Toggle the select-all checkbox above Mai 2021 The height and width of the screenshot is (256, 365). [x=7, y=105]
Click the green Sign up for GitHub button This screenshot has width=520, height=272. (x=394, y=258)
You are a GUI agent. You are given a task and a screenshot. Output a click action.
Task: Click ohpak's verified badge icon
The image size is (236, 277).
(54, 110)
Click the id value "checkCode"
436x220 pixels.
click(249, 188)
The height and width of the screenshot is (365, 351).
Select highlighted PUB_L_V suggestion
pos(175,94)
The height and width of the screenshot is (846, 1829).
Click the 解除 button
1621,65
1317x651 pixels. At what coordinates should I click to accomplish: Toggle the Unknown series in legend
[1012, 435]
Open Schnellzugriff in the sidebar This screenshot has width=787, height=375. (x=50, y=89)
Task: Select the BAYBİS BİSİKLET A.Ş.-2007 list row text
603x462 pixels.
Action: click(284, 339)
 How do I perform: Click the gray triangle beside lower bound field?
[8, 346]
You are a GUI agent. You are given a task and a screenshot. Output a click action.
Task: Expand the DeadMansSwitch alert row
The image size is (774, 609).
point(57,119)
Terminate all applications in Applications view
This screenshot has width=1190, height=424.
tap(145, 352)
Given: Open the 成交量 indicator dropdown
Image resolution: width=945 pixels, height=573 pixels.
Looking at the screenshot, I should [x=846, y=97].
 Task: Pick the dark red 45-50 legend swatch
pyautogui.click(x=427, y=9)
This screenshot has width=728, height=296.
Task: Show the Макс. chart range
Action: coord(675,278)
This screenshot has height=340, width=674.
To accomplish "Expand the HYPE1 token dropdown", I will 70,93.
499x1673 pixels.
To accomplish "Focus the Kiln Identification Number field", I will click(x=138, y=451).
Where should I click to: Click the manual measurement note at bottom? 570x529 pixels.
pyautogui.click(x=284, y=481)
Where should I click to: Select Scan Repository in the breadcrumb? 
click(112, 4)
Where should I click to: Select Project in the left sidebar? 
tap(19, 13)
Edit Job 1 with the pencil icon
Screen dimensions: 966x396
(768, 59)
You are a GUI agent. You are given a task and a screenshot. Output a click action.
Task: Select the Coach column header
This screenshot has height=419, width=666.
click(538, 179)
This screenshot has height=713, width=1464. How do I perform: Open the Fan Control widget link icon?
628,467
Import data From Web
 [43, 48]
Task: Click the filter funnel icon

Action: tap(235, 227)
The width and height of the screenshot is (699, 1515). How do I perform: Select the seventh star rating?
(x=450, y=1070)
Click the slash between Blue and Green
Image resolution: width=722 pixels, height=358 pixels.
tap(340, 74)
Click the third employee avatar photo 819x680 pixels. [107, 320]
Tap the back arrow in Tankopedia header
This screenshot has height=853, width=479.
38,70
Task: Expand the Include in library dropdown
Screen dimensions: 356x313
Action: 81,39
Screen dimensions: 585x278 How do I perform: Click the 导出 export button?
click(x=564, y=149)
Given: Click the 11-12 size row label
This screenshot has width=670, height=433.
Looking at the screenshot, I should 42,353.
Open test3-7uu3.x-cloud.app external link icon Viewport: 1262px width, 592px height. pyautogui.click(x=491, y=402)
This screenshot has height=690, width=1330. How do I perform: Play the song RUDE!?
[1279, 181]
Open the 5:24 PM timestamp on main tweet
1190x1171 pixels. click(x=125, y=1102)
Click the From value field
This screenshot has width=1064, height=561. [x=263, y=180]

> **PROBLEM TO SOLVE**: Restate each of the entries above verbatim.

> **RESPONSE TO THE TASK**:
Toggle the select-all checkbox above Mai 2021 The height and width of the screenshot is (256, 365). [x=7, y=105]
Click the green Sign up for GitHub button This screenshot has width=520, height=272. (x=394, y=258)
You are a GUI agent. You are given a task and a screenshot. Output a click action.
Task: Click ohpak's verified badge icon
The image size is (236, 277).
(54, 110)
Click the id value "checkCode"
436x220 pixels.
click(249, 188)
The height and width of the screenshot is (365, 351).
Select highlighted PUB_L_V suggestion
pos(175,94)
The height and width of the screenshot is (846, 1829).
Click the 解除 button
1621,65
1317x651 pixels. At what coordinates should I click to accomplish: Toggle the Unknown series in legend
[1012, 435]
Open Schnellzugriff in the sidebar This screenshot has width=787, height=375. (x=50, y=89)
Task: Select the BAYBİS BİSİKLET A.Ş.-2007 list row text
603x462 pixels.
Action: click(284, 339)
 How do I perform: Click the gray triangle beside lower bound field?
[8, 346]
You are a GUI agent. You are given a task and a screenshot. Output a click action.
Task: Expand the DeadMansSwitch alert row
The image size is (774, 609).
point(57,119)
Terminate all applications in Applications view
This screenshot has width=1190, height=424.
tap(145, 352)
Given: Open the 成交量 indicator dropdown
Image resolution: width=945 pixels, height=573 pixels.
Looking at the screenshot, I should [x=846, y=97].
 Task: Pick the dark red 45-50 legend swatch
pyautogui.click(x=427, y=9)
This screenshot has width=728, height=296.
Task: Show the Макс. chart range
Action: coord(675,278)
This screenshot has height=340, width=674.
To accomplish "Expand the HYPE1 token dropdown", I will 70,93.
499x1673 pixels.
To accomplish "Focus the Kiln Identification Number field", I will click(x=138, y=451).
Where should I click to: Click the manual measurement note at bottom? 570x529 pixels.
pyautogui.click(x=284, y=481)
Where should I click to: Select Scan Repository in the breadcrumb? 
click(112, 4)
Where should I click to: Select Project in the left sidebar? 
tap(19, 13)
Edit Job 1 with the pencil icon
Screen dimensions: 966x396
(768, 59)
You are a GUI agent. You are given a task and a screenshot. Output a click action.
Task: Select the Coach column header
This screenshot has height=419, width=666.
click(538, 179)
This screenshot has height=713, width=1464. How do I perform: Open the Fan Control widget link icon?
628,467
Import data From Web
 [43, 48]
Task: Click the filter funnel icon

Action: tap(235, 227)
The width and height of the screenshot is (699, 1515). How do I perform: Select the seventh star rating?
(x=450, y=1070)
Click the slash between Blue and Green
Image resolution: width=722 pixels, height=358 pixels.
tap(340, 74)
Click the third employee avatar photo 819x680 pixels. [107, 320]
Tap the back arrow in Tankopedia header
This screenshot has height=853, width=479.
38,70
Task: Expand the Include in library dropdown
Screen dimensions: 356x313
Action: 81,39
Screen dimensions: 585x278 How do I perform: Click the 导出 export button?
click(x=564, y=149)
Given: Click the 11-12 size row label
This screenshot has width=670, height=433.
Looking at the screenshot, I should 42,353.
Open test3-7uu3.x-cloud.app external link icon Viewport: 1262px width, 592px height. pyautogui.click(x=491, y=402)
This screenshot has height=690, width=1330. How do I perform: Play the song RUDE!?
[1279, 181]
Open the 5:24 PM timestamp on main tweet
1190x1171 pixels. click(x=125, y=1102)
Click the From value field
This screenshot has width=1064, height=561. [x=263, y=180]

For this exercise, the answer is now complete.